Espacio, ningún planeta, ningún paisaje alrededor, ningún mundo a sus pies. Sólo
las estrellas en la noche de terciopelo, y ante ellas un enorme sol rojo que latía como
un corazón. Grande y tenue en un determinado momento, se encogía luego
lentamente, brillando a la vez, como si alguien añadiese combustible a los fuegos
interiores. El color recorría todas las franjas del espectro, hasta la raya del amarillo, y
luego el ciclo volvía a repetirse, hacia atrás. La estrella se expandía y enfriaba,
haciéndose otra vez una nube desgarrada y roja...
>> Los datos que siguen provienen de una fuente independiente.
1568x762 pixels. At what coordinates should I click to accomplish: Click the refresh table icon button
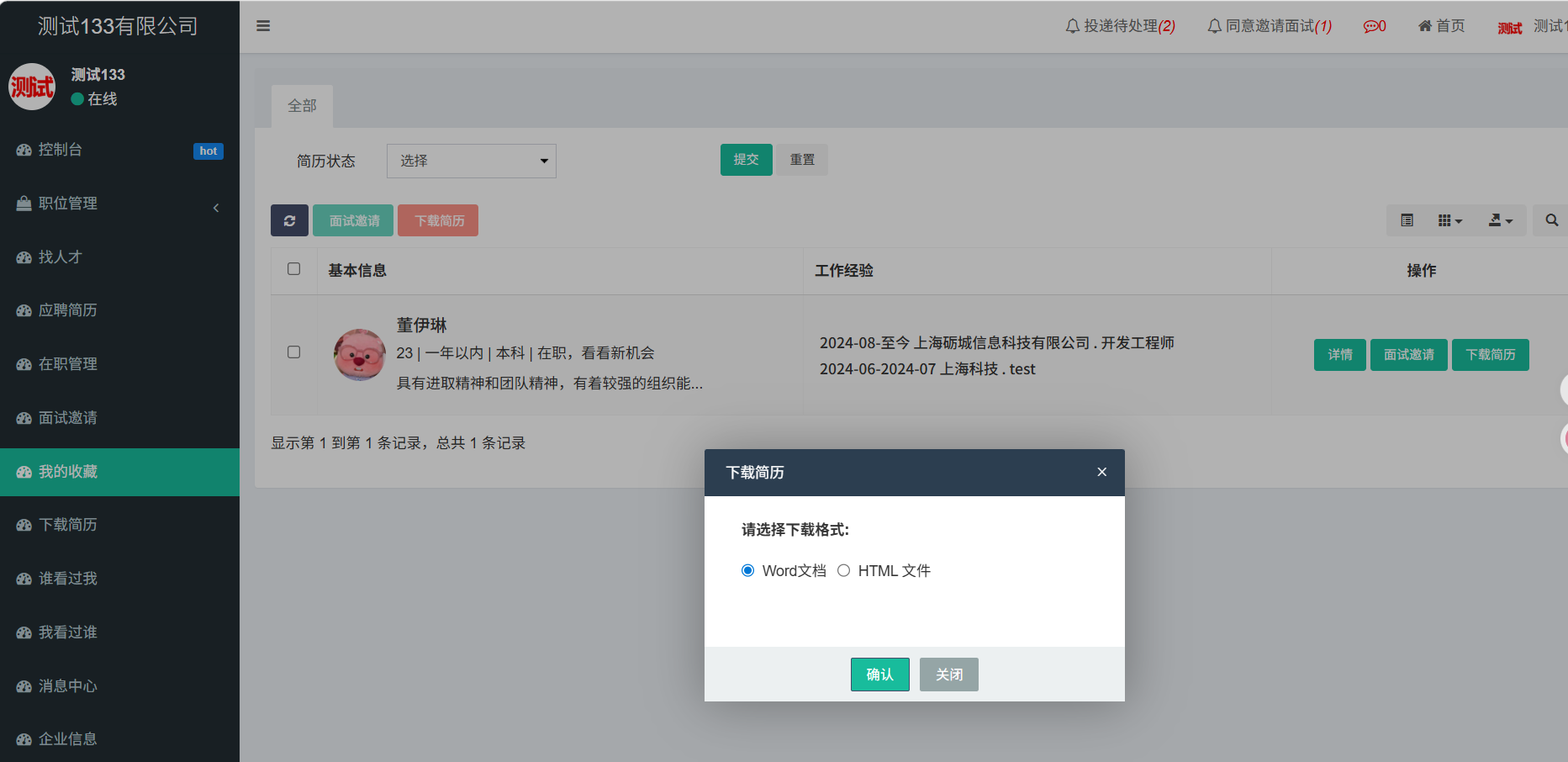coord(289,220)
(—Una estrella variable pulsátil típica —dijo Rashaverak ansiosamente—. Y
vista desde una tremenda aceleración temporal. No puedo identificarla con precisión,
pero la estrella que más se le parece es Rhamsandron 9. O podría ser Pharanidon 12.
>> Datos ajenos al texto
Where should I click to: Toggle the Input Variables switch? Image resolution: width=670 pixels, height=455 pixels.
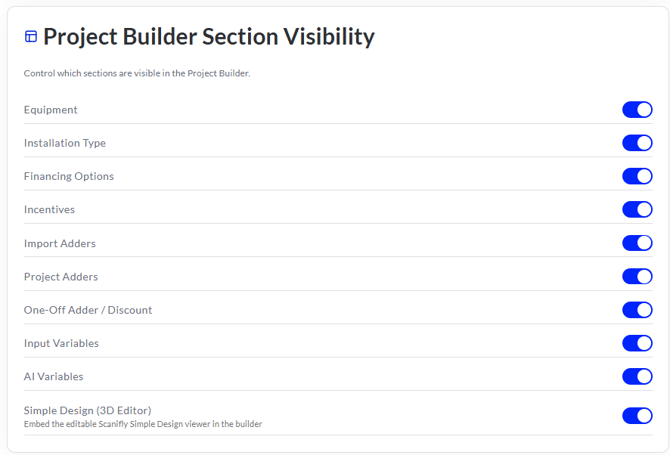(637, 343)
—Una u otra —replicó KarelIen—, está alejándose de la Tierra.
—Está alejándose mucho —dijo Rashaverak...)
Podría haber sido la Tierra. Un sol blanco pendía de un cielo azul manchado de
nubes, que corrían ante una tormenta. Una colina descendía suavemente hacia un
océano espumoso mordido por un viento voraz. Sin embargo nada se movía; era una
escena inmóvil, como vista a la luz de un relámpago. Y lejos, muy lejos, en el
horizonte, había algo que no era terrestre: una hilera de columnas envueltas en niebla
que se afilaban ligeramente al salir del océano y se perdían en las nubes. Se alineaban
con perfecta precisión a lo largo del borde del planeta... demasiado grandes para ser
artificiales; demasiado regulares para ser naturales.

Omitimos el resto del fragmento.